((

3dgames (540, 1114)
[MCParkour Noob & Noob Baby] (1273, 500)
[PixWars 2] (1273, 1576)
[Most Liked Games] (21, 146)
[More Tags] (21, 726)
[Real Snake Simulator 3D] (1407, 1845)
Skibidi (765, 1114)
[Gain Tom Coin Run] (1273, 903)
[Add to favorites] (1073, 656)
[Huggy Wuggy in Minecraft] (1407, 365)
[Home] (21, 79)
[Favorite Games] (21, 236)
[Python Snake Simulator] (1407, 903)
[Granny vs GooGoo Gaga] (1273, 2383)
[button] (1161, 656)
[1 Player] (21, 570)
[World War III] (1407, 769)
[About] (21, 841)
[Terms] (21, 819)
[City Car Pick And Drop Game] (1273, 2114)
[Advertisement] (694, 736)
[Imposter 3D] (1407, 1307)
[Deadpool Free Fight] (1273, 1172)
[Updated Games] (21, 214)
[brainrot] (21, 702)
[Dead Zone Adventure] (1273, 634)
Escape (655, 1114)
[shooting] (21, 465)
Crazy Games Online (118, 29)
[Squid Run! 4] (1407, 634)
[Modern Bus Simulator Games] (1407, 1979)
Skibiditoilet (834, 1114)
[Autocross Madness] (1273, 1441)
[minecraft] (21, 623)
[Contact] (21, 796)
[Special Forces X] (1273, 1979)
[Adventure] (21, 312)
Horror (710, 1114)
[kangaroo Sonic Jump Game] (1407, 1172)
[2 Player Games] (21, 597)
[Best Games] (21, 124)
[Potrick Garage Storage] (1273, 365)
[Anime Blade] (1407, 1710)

))

## WORK INSTRUCTION
Where in the records does the string "Simulator" appear? Copy every line that has it.

## SOLUTION FOR THIS TASK
[Real Snake Simulator 3D] (1407, 1845)
[Python Snake Simulator] (1407, 903)
[Modern Bus Simulator Games] (1407, 1979)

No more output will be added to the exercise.